On Tuesday former vice president Joe Biden released his plan to overhaul the criminal justice system if he makes it to the White House. However, his new plan stands in direct opposition to the 1994 crime bill he has so devoutly supported over the years, proving once more that he is rather fickle on his policies and may change his views on them at a moment’s notice.
However, the former VP defends himself by saying, “Like every major change, you go back and make it better.” He has decided to stick with certain parts on the bill, such as the ban on assault weapons and the early version of the Violence Against Women Act but plans to make significant changes to other areas. He says, “It worked in some areas, but it failed in others.”
According to many, including his Democratic opponents and President Donald Trump, the 1994 legislation, in partnership with other anti-crime bills of that time, are the main reason we have so many problems with our justice system. While it allowed for crime to dissipate considerably, it also raised mass incarceration, particularly among black men.
Biden claims this is just “another part of my long record that is being grossly misinterpreted.”
So just what does his new plan call for and how does that contrast to the 1994 crime bill?
One of the major components of the “Biden Plan for Strengthening America’s Commitment to Justice” is to cut back on the number of those incarcerated by eliminating the mandatory minimum sentencing for drug charges, something that Biden backed at one time by partnering with the Comprehensive Crime Control Act of 1984.
Biden also supported the 1986 Anti-Drug Abuse act, which he is now contesting.

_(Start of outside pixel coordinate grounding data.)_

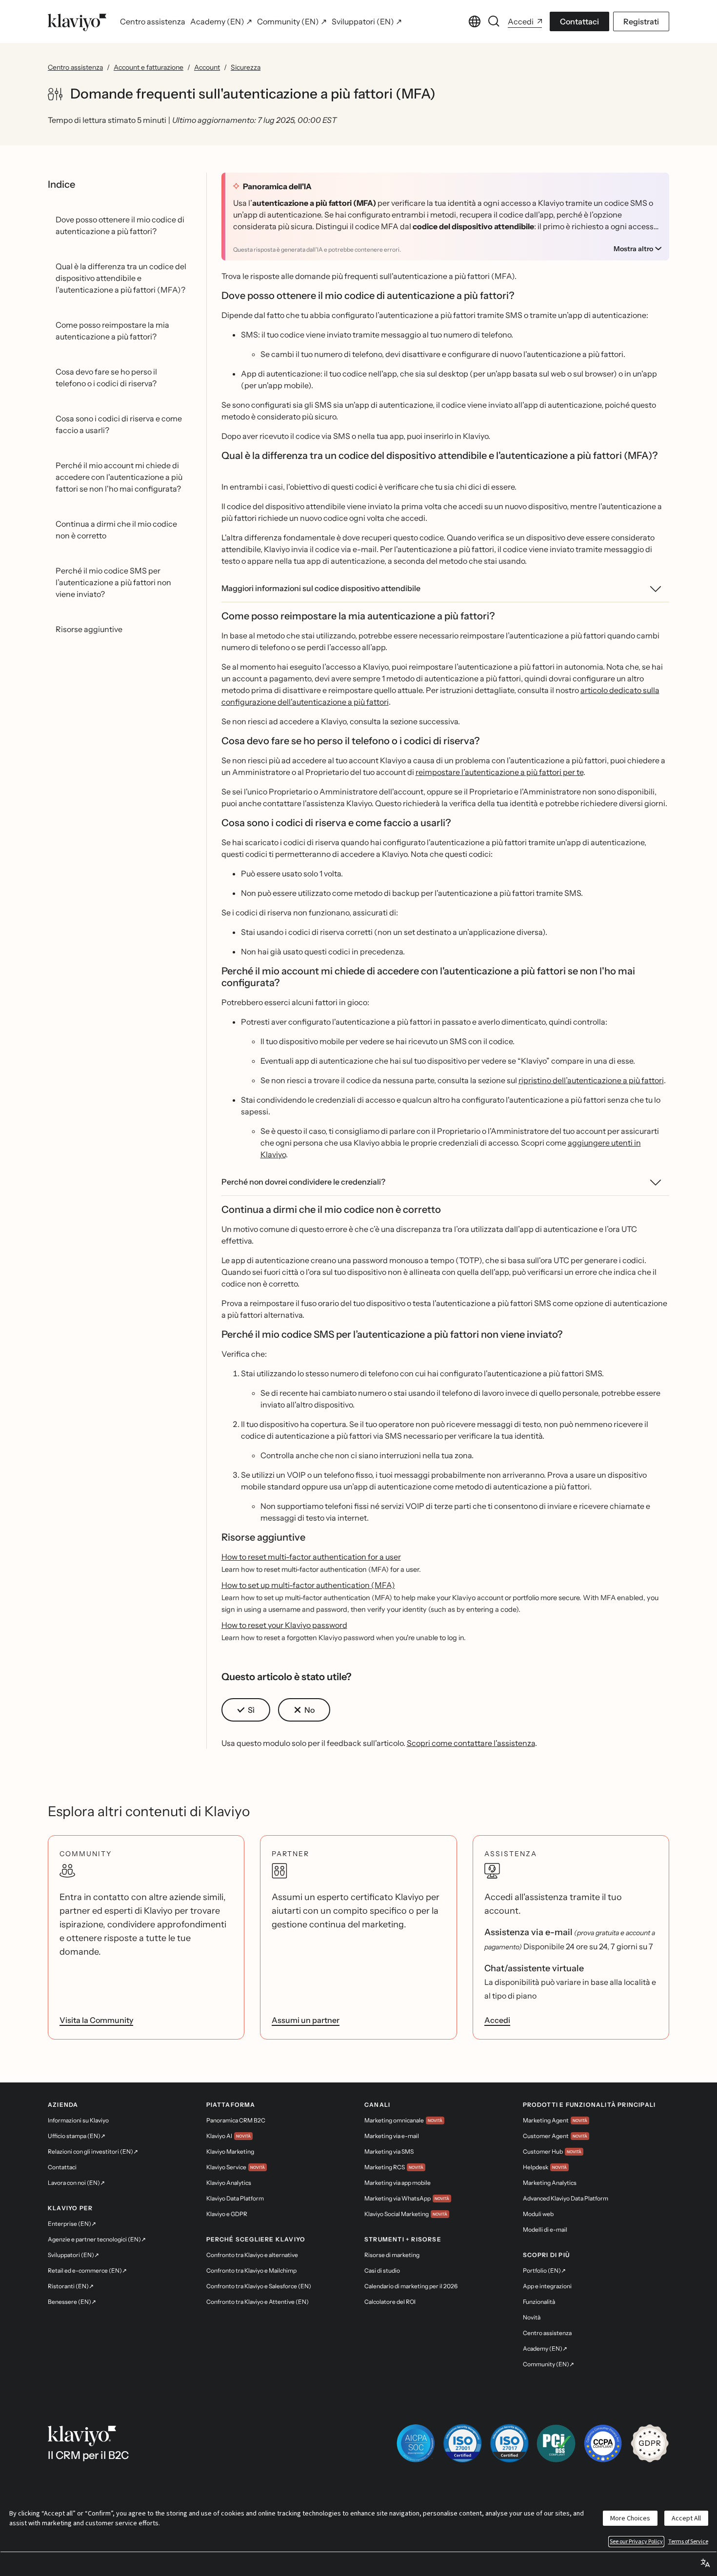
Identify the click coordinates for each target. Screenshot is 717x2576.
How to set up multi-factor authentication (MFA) (308, 1585)
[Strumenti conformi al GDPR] (649, 2443)
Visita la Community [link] (96, 2020)
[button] (245, 1710)
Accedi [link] (497, 2020)
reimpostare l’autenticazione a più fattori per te (499, 772)
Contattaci (579, 21)
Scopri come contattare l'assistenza (471, 1743)
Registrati (641, 21)
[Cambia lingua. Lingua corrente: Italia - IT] (474, 21)
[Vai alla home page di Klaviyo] (77, 21)
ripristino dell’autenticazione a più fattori (591, 1080)
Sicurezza (245, 67)
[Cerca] (494, 21)
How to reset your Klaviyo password (284, 1625)
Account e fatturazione (148, 67)
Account (207, 67)
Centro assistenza (75, 67)
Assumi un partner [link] (305, 2020)
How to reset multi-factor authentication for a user (311, 1557)
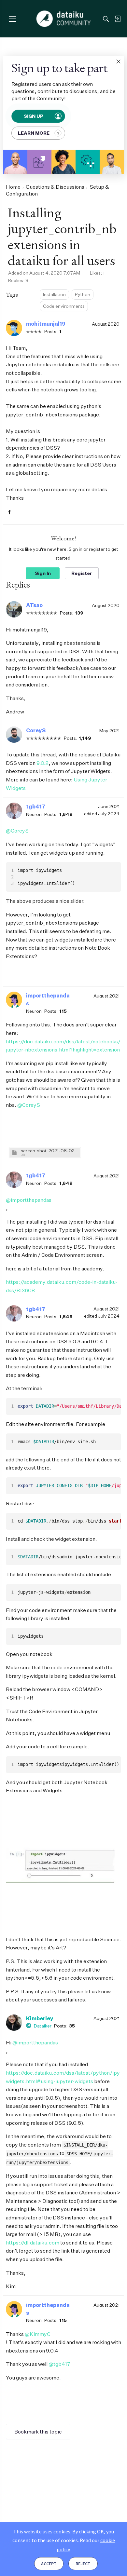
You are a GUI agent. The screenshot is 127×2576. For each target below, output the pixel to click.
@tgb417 (59, 2364)
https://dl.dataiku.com (32, 2242)
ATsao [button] (34, 605)
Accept (49, 2564)
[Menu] (13, 18)
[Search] (106, 19)
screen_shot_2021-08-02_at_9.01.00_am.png (50, 1150)
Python (82, 294)
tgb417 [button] (35, 806)
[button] (118, 61)
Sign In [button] (43, 573)
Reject (83, 2564)
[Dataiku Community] (63, 19)
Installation (54, 294)
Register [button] (81, 573)
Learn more (33, 133)
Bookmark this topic (38, 2431)
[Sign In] (117, 19)
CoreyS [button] (36, 730)
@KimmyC (37, 2334)
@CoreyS (17, 830)
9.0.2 (42, 763)
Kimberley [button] (39, 2018)
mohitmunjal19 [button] (45, 323)
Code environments (64, 306)
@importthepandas (28, 1200)
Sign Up (34, 116)
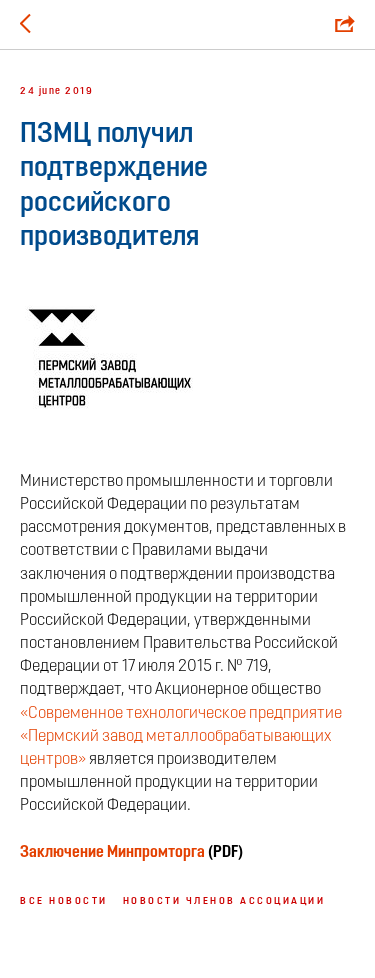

The legislation would change how federal crack and powder cocaine charges are distributed.
While most Democrats are in full support of marijuana’s legalization, Biden’s plan differs slightly as he wants cannabis to be decriminalized in addition to all former marijuana convictions being expunged. He says, “we need more research to study the positive and negative impacts of cannabis use.”
When it comes to federal charges, Biden wants to get rid of the death penalty. Again, this is something he supported under the 1994 crime bill. He reasons that most death penalties take place at the state level, leaving federal executions rarely handed out and therefore, unnecessary.
In addition, Biden is seeking to end the use of all private prisons on the federal level as well as almost entirely getting rid of solitary confinement.
The new plan would give states $20 billion in grants to increase the reduction of crime in cities and counties, therefore also reducing the number of incarcerations. However, to receive such funding, the state or local government will need to get rid of the mandatory minimum sentencing for non-violent crimes.
According to Biden’s campaign official, he would also “continue the tradition” of using clemency power to reduce incarcerations for certain non-violent and drug-related crimes. This is something Obama used extensively and, as such, his biggest fan would like to continue it.
A growing concern for many is to “address systemic misconduct in police departments and prosecutors’ offices.” Biden’s plan will implement more demands on consent decrees, allow for the expanding of Department of Justice investigations, and give more resources to public defenders’ offices. In addition, he will create a task force outside of the Justice Department that will examine and offer recommendations to address possible discrimination in the justice system.
One of the significant divergences from many of his opponents’ criminal justice overhaul plans is Biden’s $1 billion annual investment for “juvenile justice.” According to campaign officials, this will be used to care for and serve juvenile offenders held at the state level.
Biden claims these changes are a way to make up for the “big mistake” of putting the 1994 crime bill into effect that “trapped an entire generation.” However, many see this as last chance effort to win more African American votes and that it’s too little, too late. Biden’s opponent, Senator Cory Booker from New Jersey, is one of those. One of his substantial grievances against Biden is that it has taken him too long to apologize for the 1994 legislation that he so ardently pushed for in the past.